#### Import neccessary libraries 

In [59]:
import pandas as pd
import numpy as np
from sklearn.preprocessing import LabelEncoder
from sklearn.model_selection import train_test_split
from sklearn.ensemble import RandomForestClassifier
from sklearn.metrics import accuracy_score
from sklearn.model_selection import GridSearchCV

#### Load datasets

In [60]:
train = pd.read_csv('train.csv')
test = pd.read_csv('test.csv')

#Saving it here to use in submission
test_passId = test['PassengerId'] 

#### Data cleaning and some preprocessing

In [61]:
def clean(data):
    
    drop = ['PassengerId', 'Cabin', 'Name', 'Ticket']
    #Drop uneccessary columns 
    data.drop(columns=drop, inplace=True)  

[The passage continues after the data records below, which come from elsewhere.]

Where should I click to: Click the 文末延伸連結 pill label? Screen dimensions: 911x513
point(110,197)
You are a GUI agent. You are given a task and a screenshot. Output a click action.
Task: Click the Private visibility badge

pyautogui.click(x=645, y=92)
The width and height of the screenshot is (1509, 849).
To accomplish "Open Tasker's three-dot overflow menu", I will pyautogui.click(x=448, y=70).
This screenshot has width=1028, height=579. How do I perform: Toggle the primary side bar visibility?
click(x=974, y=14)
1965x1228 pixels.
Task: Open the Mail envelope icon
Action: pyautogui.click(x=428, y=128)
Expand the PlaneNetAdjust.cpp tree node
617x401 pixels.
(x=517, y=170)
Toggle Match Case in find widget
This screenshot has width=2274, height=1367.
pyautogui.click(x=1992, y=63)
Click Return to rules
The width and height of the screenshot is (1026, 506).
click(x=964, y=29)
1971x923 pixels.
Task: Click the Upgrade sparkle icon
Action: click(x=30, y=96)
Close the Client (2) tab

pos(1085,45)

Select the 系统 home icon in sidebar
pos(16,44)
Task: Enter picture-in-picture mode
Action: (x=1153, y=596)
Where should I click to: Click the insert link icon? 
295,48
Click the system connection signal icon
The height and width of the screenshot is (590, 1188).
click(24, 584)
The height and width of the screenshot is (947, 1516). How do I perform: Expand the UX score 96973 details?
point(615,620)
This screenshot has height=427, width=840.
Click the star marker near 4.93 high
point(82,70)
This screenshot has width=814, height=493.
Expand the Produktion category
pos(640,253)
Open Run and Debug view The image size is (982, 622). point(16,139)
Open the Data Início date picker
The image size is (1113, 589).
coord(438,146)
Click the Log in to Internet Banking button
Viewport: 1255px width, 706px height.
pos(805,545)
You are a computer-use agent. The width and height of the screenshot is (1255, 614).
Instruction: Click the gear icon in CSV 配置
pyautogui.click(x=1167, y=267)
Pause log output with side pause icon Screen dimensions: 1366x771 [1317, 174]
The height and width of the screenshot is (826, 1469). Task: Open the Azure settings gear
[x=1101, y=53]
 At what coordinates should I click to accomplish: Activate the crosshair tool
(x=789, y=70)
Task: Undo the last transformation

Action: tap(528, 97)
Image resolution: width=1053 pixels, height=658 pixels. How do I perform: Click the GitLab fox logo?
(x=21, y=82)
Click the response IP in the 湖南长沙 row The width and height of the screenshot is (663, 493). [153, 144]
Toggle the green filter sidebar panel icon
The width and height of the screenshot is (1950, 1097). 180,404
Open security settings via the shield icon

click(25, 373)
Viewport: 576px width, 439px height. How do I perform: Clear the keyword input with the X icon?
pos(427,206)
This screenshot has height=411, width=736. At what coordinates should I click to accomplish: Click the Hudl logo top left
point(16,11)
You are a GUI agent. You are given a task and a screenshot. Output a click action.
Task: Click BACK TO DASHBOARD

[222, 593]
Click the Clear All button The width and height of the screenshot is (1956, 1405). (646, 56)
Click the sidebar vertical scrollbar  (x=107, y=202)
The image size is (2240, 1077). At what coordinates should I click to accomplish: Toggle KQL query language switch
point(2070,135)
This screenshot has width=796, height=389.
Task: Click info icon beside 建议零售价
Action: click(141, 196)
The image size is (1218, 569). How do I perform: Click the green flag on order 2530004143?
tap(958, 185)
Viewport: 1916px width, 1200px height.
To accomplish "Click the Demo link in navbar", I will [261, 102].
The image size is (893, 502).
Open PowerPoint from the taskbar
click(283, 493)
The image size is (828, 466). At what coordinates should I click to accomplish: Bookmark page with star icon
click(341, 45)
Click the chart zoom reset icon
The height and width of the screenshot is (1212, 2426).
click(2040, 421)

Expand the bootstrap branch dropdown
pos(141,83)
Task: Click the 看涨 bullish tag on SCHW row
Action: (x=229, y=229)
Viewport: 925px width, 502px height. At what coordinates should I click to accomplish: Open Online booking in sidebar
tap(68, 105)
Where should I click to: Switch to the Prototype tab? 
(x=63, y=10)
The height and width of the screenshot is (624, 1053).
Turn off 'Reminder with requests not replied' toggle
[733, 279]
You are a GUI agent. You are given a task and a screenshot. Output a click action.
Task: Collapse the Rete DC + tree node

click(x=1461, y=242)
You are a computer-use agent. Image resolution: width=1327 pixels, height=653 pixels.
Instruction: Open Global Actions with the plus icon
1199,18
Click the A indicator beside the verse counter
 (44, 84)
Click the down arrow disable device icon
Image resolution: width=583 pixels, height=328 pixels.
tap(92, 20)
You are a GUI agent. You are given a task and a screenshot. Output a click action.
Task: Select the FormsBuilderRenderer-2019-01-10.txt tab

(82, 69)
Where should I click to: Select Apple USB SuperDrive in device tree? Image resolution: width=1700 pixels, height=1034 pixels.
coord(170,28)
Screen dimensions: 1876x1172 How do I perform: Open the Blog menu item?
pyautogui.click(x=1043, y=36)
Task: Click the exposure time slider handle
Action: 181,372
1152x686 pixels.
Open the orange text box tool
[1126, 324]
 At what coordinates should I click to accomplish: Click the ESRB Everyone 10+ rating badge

    columns = ['Age', 'Fare', 'SibSp', 'Parch']
    #Fill all Nan values in numerical columns by median
    for col in columns:
        if data[col].notna().sum() > 0: 
            data[col].fillna(data[col].median(), inplace=True)  
            
    #Fill all Nan values in categorical columns by mode
    if data['Embarked'].notna().sum() > 0:  
        data['Embarked'].fillna(data['Embarked'].mode()[0], inplace=True) 

    return data

train = clean(train)
test = clean(test)


In [62]:
#Using label encoder to transform our categorical data
label_encoder = LabelEncoder()

train['Sex'] = label_encoder.fit_transform(train['Sex'])
test['Sex'] = label_encoder.transform(test['Sex'])

train['Embarked'] = label_encoder.fit_transform(train['Embarked'])
test['Embarked'] = label_encoder.transform(test['Embarked'])

#### Feature engineering 

In [63]:
# Creating new features as Family size and IsAlone
train["FamilySize"] = train["SibSp"] + train["Parch"] + 1
test["FamilySize"] = test["SibSp"] + test["Parch"] + 1

train["IsAlone"] = (train["FamilySize"] == 1).astype(int)
test["IsAlone"] = (test["FamilySize"] == 1).astype(int)

#### Model training

In [64]:
#Separate to target variable
y = train['Survived']
X = train.drop(columns=['Survived'])

#Splitting to train and test
X_train, X_test, y_train, y_test = train_test_split(X, y, test_size=0.2, random_state=42)

In [65]:
#The best one is Random Forest
clf = RandomForestClassifier()
clf.fit(X_train, y_train)
y_pred = clf.predict(X_test)

print(accuracy_score(y_test, y_pred))

#Searching best parameters by Grid Search
param_grid = {
    'n_estimators': [50, 100, 200],    
    'max_depth': [None, 5, 10, 20],           
    'min_samples_split': [2, 5, 10],          
    'min_samples_leaf': [1, 2, 4],            
    'bootstrap': [True, False]}

grid_search = GridSearchCV(
    estimator=clf,
    param_grid=param_grid,
    cv=5,
    n_jobs=-1,    
    verbose=2)
grid_search.fit(X_train, y_train)

print("Best parameters:", grid_search.best_params_)


0.8268156424581006
Fitting 5 folds for each of 216 candidates, totalling 1080 fits
Best parameters: {'bootstrap': True, 'max_depth': 5, 'min_samples_leaf': 4, 'min_samples_split': 2, 'n_estimators': 100}


In [68]:
#Training the final model and submit our Data Frame with result
clf = RandomForestClassifier(bootstrap=True, max_depth=5, min_samples_leaf=4, min_samples_split=2, n_estimators=100, random_state=42)
clf.fit(X_train, y_train)

y_pred = clf.predict(X_test)

accuracy_score(y_test, y_pred)

submission_predict = clf.predict(test)


#### Submission

In [67]:
df = pd.DataFrame({'PassengerId': test_passId.values,
                   'Survived': submission_predict})
df.to_csv('Titanic.csv', index=False)